- _Task requirements_
Which lines of the entries below contain the string "radio"? Copy each one.

**** Record extracts ****

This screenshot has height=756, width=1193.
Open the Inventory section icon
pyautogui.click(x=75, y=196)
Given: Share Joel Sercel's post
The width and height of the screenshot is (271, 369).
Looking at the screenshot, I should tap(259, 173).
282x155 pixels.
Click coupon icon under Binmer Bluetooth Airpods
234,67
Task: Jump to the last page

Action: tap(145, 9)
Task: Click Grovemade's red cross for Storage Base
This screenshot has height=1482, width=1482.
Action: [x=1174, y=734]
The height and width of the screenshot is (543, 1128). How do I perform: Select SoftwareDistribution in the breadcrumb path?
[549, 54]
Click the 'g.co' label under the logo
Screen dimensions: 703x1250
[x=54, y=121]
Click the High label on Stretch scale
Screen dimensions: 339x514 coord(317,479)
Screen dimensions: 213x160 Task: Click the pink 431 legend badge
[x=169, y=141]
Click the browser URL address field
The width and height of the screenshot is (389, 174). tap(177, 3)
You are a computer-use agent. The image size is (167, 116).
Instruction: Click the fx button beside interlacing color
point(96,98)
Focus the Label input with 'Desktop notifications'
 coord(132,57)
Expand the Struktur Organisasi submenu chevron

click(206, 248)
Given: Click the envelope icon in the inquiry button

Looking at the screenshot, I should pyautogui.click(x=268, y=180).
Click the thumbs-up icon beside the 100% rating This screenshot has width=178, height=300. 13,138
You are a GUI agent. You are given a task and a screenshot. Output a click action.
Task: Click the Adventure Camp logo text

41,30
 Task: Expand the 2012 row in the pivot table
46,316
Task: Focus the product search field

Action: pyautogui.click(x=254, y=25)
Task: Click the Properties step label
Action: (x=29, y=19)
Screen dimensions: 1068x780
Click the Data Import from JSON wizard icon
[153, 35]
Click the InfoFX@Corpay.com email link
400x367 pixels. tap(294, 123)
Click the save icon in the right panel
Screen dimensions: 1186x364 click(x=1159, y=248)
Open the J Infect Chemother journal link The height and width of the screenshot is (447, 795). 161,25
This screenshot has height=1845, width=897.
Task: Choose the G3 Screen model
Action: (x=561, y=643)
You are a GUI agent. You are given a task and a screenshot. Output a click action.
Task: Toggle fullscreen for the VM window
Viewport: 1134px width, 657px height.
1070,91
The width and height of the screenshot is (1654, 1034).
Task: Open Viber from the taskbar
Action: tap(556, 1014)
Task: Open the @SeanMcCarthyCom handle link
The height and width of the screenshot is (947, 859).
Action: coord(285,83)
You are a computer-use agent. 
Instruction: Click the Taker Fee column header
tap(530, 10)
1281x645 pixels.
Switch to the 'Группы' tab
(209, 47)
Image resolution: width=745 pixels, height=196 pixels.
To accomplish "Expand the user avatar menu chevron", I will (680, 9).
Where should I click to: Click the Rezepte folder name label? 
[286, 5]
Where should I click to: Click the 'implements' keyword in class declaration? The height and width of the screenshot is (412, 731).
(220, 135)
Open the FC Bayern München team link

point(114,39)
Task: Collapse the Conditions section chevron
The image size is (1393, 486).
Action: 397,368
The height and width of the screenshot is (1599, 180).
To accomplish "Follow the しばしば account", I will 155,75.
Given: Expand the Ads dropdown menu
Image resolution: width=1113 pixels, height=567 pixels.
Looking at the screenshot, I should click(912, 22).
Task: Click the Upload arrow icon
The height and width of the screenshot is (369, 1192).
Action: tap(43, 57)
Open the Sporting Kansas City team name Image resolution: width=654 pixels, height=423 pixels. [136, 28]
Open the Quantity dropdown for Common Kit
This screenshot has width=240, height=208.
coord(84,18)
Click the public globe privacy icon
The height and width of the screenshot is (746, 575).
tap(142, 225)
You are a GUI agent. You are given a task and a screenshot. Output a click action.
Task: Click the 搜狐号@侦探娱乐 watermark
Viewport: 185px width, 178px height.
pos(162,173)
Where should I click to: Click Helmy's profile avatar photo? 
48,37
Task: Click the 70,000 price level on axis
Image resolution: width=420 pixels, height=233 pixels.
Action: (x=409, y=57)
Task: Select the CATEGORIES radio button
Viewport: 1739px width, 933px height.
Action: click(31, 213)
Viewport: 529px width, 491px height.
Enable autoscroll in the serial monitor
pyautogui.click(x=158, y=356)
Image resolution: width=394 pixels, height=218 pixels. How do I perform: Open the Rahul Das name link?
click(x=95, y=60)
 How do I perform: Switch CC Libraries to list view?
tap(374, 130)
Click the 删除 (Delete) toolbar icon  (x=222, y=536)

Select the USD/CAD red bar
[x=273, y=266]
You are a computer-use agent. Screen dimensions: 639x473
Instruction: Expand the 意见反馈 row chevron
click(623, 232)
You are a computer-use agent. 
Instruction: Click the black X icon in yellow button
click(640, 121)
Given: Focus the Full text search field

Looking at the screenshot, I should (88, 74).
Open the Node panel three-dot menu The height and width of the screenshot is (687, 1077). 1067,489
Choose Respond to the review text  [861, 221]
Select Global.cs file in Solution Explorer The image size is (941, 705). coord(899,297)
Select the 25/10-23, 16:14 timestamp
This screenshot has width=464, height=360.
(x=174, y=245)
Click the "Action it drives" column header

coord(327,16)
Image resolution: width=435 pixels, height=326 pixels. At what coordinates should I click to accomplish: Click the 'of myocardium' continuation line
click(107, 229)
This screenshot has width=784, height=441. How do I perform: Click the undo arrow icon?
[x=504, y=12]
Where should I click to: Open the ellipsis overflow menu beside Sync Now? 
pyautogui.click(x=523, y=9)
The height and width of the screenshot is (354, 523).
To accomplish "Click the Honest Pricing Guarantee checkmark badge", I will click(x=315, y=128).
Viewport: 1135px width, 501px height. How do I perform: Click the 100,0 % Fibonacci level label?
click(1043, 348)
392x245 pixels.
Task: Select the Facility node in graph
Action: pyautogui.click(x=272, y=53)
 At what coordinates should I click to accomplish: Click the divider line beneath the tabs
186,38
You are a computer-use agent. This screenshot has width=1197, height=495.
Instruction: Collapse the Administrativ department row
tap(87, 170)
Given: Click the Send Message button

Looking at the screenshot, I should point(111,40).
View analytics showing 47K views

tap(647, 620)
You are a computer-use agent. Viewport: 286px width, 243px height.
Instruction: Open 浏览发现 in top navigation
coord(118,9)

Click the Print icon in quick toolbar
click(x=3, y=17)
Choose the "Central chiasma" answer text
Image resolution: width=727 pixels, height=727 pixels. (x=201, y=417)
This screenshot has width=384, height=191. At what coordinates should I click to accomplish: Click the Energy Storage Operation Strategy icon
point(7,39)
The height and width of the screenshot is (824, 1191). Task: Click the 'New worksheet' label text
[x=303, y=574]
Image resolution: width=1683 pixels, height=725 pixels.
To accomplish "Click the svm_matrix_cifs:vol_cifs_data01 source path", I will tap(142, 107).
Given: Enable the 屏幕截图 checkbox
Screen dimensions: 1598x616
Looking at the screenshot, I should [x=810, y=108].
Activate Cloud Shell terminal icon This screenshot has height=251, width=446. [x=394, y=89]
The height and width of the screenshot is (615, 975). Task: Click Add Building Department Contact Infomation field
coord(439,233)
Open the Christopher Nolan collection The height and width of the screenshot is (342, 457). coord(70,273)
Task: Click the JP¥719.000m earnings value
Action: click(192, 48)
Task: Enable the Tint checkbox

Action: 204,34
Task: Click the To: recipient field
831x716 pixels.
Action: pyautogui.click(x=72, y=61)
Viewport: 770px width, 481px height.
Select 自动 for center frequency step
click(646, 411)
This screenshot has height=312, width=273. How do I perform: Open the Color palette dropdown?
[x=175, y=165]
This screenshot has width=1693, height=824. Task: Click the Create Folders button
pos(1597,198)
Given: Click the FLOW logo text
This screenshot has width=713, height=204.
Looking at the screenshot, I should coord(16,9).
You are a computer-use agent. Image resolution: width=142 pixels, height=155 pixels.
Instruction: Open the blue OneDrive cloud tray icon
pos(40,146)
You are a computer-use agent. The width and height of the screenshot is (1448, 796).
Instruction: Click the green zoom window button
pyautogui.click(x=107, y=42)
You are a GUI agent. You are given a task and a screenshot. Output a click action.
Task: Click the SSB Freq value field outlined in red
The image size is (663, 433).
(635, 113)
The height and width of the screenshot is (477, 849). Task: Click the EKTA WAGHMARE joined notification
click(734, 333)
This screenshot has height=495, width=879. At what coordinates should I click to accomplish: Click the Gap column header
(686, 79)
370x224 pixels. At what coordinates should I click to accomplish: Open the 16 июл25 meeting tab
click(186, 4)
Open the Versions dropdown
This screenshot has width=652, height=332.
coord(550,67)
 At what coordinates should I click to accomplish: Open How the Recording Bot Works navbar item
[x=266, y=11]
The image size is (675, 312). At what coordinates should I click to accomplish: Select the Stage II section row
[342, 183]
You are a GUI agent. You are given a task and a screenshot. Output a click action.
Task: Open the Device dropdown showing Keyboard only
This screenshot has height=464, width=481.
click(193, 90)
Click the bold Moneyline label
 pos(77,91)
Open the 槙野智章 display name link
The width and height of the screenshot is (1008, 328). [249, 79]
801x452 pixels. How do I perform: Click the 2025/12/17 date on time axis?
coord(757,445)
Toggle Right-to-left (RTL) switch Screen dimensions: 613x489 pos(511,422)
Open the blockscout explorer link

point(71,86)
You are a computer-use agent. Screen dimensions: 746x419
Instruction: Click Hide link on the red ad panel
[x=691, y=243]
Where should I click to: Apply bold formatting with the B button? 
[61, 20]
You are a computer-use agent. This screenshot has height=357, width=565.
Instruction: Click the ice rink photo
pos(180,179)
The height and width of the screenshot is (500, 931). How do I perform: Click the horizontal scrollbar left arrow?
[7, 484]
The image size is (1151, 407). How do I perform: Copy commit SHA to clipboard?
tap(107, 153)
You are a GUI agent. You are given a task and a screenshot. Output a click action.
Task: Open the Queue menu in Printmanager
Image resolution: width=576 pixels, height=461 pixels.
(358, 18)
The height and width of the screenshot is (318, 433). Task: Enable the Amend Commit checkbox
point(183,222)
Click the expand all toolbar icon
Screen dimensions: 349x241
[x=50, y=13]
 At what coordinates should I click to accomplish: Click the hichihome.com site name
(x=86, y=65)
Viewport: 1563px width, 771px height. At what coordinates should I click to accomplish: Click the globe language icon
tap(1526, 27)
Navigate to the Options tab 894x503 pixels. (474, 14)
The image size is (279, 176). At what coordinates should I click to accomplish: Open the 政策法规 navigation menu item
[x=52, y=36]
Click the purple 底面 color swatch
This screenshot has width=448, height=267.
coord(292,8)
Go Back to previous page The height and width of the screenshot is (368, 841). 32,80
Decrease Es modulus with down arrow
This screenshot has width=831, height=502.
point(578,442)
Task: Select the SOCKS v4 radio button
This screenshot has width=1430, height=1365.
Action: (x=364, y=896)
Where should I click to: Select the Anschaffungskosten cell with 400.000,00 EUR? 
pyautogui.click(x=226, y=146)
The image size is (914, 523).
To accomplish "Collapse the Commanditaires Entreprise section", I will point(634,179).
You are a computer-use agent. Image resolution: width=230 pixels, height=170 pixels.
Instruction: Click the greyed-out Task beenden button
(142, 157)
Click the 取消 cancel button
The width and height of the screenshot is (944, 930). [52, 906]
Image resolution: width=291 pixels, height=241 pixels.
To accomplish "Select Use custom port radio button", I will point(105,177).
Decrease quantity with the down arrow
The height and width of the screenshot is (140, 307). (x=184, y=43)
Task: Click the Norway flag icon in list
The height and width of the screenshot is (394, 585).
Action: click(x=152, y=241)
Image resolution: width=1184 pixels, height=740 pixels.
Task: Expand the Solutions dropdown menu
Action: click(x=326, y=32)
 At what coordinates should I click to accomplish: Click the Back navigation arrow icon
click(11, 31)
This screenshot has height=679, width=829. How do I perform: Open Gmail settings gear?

****

- _Written response_
Task: Select the CATEGORIES radio button
Task: Select the SOCKS v4 radio button
To accomplish "Select Use custom port radio button", I will point(105,177).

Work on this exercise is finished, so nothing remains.